How far to generalize?


The importance of understanding people’s activity to inform design is one of the central tenets of HCI. When design is grounded in actual work practice, it is much more likely to produce artifacts that fit with the way people work and the way they think. One key challenge when studying people for the purpose of informing design is to understand what aspects of existing work practice are essential to the work and what aspects are side-effects of existing technology (or lack thereof) and are fair game for innovation.

While HCIR research often relies on recall and precision measures to compare systems, qualitative methods are used as well. For example, Vakkari and his colleagues studied several students performing research for their Master’s thesis work. Researchers used a variety of techniques including diary entries and interviews to assess the evolution of searchers’ behavior over the course of a few months. Their findings led them to fill in some of the details of Kuhlthau’s model of information seeking.

While their study shed some light on existing practices of OPAC search, it is less clear how their findings inform the design of alternative ways of supporting people engaged in similar information seeking tasks. For example, they report on how searchers’ use of Boolean operators varied over the course of their research, finding that

As the task performance proceeded, the students’ use of Exhaust [entering all terms] decreased and Select [entering a fraction of the terms] increased. Those who used Exhaust were not as far advanced in their process, and their conceptual constructs were less developed than those who started with Select.
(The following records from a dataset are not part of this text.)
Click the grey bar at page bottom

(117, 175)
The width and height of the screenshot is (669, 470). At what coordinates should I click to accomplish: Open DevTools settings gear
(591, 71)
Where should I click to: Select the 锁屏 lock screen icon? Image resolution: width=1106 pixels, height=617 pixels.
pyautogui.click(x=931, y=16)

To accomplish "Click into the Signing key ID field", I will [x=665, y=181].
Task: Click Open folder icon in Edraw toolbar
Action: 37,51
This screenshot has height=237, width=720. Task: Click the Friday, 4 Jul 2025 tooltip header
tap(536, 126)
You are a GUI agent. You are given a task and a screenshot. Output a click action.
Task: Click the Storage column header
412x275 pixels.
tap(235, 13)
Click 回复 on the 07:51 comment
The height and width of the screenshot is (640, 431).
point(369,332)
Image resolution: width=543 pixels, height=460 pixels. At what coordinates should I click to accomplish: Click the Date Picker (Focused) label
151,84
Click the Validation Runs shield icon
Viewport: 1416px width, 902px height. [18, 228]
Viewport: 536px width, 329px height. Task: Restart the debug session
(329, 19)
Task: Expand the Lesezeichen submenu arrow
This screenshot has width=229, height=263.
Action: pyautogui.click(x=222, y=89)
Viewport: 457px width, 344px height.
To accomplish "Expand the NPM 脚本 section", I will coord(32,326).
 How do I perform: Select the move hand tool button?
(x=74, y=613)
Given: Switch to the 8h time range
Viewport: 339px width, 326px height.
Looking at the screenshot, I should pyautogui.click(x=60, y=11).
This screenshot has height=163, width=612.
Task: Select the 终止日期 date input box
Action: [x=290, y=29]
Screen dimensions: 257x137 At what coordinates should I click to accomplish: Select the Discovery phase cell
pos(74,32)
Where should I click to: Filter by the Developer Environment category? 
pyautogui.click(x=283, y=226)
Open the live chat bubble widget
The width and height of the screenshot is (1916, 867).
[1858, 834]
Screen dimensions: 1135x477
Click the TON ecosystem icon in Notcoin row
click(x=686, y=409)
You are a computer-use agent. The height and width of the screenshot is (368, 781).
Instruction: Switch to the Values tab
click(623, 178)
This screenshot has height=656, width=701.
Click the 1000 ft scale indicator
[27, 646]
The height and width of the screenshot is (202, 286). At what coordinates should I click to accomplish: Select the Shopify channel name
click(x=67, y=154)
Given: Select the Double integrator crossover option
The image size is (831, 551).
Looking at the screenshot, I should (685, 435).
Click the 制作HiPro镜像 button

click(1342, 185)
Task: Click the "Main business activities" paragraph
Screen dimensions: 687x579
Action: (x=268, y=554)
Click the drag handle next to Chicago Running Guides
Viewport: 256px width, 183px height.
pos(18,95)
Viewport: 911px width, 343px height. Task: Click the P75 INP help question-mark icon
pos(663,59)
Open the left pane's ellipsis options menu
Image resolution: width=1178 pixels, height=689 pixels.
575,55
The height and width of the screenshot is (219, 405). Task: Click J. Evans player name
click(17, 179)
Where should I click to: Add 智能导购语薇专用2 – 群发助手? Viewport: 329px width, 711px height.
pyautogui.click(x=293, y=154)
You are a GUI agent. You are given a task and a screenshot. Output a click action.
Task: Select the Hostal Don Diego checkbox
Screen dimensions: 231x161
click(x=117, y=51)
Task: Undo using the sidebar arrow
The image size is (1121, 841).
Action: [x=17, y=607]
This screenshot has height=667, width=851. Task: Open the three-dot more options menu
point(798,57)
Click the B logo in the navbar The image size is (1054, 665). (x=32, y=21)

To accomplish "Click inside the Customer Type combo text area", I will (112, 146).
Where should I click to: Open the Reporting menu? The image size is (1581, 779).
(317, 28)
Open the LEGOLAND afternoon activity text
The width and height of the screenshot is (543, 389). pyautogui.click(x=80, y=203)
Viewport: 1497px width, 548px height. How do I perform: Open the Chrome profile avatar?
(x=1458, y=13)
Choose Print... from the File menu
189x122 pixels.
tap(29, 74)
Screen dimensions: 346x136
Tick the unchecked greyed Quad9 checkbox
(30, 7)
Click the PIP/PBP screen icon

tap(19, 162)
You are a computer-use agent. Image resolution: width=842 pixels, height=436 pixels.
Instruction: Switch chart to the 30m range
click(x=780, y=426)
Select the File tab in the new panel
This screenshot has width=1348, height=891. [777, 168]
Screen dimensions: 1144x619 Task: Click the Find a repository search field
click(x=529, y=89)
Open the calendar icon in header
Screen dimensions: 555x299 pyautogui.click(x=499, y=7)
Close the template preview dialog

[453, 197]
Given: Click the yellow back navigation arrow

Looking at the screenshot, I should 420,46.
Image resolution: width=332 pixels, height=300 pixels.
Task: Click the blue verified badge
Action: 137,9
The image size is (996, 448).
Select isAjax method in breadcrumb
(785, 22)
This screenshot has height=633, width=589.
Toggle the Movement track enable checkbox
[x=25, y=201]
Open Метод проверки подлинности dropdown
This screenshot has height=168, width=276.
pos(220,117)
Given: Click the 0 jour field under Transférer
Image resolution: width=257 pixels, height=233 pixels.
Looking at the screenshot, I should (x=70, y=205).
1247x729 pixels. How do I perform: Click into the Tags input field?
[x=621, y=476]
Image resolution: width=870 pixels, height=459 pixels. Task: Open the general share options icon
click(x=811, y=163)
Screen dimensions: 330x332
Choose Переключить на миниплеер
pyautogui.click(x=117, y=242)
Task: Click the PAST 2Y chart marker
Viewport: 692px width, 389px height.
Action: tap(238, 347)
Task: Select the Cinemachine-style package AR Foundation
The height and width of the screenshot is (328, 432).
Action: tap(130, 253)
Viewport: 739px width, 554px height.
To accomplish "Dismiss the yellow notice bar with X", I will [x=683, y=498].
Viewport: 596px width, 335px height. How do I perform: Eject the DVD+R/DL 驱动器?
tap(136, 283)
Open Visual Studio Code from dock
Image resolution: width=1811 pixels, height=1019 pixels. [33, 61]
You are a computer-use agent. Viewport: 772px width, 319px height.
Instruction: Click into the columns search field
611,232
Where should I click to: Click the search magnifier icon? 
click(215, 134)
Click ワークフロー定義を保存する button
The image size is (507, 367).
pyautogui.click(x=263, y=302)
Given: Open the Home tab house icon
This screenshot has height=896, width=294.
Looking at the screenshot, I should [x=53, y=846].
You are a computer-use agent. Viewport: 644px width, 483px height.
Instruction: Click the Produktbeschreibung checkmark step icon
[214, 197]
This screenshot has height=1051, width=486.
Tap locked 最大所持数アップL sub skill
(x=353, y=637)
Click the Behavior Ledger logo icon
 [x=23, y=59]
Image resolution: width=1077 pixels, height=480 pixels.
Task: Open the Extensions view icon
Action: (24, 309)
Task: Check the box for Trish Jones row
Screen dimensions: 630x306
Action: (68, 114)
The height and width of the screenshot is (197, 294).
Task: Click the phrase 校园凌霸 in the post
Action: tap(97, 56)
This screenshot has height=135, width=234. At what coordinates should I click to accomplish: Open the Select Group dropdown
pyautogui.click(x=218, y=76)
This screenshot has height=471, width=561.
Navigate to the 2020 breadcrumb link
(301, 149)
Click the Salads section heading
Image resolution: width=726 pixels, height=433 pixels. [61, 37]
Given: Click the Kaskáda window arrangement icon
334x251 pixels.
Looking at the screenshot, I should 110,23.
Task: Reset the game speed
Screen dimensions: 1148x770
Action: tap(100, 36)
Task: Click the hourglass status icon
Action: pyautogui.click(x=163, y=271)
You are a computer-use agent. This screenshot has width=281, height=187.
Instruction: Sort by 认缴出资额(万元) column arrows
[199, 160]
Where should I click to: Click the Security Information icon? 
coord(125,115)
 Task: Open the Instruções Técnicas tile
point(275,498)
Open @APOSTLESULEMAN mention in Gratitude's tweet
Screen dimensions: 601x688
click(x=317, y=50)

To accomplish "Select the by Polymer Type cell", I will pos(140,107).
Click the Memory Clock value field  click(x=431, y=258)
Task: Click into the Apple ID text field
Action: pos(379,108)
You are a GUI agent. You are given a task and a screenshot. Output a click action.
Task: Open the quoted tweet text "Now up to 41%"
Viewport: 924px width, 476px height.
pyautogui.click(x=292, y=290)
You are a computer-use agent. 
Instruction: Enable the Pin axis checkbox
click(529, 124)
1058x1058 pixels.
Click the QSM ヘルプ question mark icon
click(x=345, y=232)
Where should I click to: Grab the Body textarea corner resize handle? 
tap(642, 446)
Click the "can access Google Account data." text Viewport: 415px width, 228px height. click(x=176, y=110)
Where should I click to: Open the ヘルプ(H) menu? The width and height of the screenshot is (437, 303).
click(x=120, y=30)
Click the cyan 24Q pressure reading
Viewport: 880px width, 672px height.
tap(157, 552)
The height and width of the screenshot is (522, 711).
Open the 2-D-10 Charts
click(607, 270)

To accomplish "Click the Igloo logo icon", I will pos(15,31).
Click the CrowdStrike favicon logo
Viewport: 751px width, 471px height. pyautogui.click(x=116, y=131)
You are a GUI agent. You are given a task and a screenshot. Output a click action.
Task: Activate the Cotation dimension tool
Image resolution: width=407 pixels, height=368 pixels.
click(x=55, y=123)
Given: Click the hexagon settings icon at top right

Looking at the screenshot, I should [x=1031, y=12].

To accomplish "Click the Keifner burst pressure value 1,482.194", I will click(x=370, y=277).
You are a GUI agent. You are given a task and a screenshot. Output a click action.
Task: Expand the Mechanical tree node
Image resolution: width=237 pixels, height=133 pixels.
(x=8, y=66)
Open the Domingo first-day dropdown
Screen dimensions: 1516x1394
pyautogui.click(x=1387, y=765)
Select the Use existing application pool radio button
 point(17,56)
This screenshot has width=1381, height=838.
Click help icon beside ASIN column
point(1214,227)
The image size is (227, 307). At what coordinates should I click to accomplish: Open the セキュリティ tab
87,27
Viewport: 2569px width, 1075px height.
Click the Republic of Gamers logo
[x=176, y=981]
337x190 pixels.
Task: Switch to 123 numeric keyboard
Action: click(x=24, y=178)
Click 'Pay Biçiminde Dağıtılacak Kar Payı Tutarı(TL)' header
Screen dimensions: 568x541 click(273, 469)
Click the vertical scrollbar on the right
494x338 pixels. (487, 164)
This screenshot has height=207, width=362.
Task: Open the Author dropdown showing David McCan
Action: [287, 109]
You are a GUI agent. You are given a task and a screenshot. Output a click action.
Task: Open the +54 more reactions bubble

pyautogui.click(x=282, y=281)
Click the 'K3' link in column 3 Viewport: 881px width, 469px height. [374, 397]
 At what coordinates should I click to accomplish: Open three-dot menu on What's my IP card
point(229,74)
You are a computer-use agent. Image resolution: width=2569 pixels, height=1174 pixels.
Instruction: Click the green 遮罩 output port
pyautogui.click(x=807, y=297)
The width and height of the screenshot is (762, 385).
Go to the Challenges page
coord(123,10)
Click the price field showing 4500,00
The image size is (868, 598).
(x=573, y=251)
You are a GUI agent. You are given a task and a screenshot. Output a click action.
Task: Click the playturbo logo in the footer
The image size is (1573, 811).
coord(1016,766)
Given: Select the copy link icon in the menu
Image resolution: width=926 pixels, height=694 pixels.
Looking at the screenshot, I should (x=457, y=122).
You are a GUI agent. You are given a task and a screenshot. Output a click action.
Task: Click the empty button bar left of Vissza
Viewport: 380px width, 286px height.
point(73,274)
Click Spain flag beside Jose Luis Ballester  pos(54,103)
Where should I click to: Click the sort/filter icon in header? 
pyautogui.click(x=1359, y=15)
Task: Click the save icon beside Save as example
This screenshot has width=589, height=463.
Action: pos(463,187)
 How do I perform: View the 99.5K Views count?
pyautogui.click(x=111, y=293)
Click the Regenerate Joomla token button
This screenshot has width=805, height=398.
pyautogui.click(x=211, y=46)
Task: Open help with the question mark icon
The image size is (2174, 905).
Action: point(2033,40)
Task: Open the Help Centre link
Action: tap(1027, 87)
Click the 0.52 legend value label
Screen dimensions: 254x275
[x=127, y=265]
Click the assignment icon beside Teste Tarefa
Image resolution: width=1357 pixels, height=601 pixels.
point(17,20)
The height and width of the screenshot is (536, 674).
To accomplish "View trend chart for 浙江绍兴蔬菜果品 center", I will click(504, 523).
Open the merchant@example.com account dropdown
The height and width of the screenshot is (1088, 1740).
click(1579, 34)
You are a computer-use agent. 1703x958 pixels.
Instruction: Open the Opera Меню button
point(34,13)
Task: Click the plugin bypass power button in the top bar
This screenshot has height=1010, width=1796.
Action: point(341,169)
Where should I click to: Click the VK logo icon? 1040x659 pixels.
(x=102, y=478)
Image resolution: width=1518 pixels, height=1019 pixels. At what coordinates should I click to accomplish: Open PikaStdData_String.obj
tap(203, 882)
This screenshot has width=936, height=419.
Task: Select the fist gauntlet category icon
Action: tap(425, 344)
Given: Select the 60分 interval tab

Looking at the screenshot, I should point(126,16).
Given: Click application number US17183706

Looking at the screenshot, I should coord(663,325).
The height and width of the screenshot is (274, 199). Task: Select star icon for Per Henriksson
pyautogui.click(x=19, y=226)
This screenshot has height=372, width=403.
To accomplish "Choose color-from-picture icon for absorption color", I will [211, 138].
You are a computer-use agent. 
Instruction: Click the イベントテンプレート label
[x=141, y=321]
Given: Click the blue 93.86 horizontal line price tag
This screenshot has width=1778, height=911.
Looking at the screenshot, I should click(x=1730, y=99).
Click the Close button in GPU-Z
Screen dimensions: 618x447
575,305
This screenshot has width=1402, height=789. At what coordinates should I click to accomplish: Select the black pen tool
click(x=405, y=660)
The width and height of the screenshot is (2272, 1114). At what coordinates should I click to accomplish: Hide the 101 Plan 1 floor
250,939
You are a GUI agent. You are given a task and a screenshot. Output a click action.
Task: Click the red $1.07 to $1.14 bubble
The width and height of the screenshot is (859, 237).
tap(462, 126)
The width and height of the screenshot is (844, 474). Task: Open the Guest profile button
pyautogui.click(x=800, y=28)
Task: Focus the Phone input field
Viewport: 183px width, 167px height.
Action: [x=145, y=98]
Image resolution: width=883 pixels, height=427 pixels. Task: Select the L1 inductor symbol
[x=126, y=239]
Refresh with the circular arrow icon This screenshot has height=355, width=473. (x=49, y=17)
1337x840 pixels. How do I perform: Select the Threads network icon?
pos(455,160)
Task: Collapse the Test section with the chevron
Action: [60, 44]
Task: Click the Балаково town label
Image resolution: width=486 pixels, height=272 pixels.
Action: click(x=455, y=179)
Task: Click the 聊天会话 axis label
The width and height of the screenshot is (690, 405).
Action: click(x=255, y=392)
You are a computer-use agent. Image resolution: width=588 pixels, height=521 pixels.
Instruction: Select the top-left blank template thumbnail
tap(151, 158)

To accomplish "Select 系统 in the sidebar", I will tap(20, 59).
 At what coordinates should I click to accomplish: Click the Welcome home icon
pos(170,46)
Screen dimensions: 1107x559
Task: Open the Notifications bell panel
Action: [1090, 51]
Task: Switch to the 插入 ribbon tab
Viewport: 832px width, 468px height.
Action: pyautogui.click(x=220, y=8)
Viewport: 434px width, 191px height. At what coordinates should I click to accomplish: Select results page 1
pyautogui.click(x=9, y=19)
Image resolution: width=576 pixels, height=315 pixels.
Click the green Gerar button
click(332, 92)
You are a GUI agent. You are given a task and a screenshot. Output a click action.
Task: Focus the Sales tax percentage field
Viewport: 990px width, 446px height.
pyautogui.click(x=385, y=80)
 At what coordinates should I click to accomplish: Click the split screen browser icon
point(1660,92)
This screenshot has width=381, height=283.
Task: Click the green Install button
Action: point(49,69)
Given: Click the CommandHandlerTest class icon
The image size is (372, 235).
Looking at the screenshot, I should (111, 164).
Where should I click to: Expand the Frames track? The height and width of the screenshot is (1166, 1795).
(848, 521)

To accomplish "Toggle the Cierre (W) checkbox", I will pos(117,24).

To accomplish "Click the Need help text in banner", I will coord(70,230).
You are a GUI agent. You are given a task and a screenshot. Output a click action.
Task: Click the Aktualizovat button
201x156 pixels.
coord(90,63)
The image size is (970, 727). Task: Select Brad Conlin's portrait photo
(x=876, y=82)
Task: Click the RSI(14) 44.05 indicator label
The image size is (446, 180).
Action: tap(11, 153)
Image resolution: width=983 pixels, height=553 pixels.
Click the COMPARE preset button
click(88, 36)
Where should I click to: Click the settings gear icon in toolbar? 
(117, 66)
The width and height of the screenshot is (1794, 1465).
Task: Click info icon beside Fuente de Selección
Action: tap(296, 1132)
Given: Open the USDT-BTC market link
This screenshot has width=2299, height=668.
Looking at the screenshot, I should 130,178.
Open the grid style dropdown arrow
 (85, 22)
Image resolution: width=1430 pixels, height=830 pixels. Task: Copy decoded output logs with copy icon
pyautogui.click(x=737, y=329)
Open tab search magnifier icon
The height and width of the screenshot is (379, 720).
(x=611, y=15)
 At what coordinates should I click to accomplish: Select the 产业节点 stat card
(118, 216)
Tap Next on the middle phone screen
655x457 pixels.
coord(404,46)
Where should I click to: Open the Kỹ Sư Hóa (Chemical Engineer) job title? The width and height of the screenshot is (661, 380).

They also found that over the course of the project, students’ tactics evolved toward the use of more complex Boolean queries that contained several facets (synonyms ORed together) combined with AND operators. The is also the technique favored by those searching other complex collections with Boolean operators (see, for example, the Pubmed Search Strategies blog which I’ve written about a few times.) So their results appear accurate for Boolean queries, but are not as useful for more modern best-match search systems used by the majority of searchers. We can infer from the results of this study that people tend to start broadly and then  make their searches more specific as they gain an understanding of the topic. But it’s hard to know what to make of the findings beyond that level of generality, and unclear whether these observations will apply with the same clarity to probabilistic search engines and relevance feedback queries.

Ultimately the challenge for both quantitative and qualitative methods is to obtain findings that can generalize beyond the experimental situation. It’s often tempting to generalize beyond the facts of the experiment, particularly because the language we use to describe people’s behaviors can mask important differences in systems. Resisting that temptation, on the other hand, leads to seemingly “smaller” contributions that are so grounded in the task that was studied that their lessons are difficult to translate to other situations. Is it an impossible task then to derive broad meaningful results from specific studies? I am not sure I am willing to generalize that far.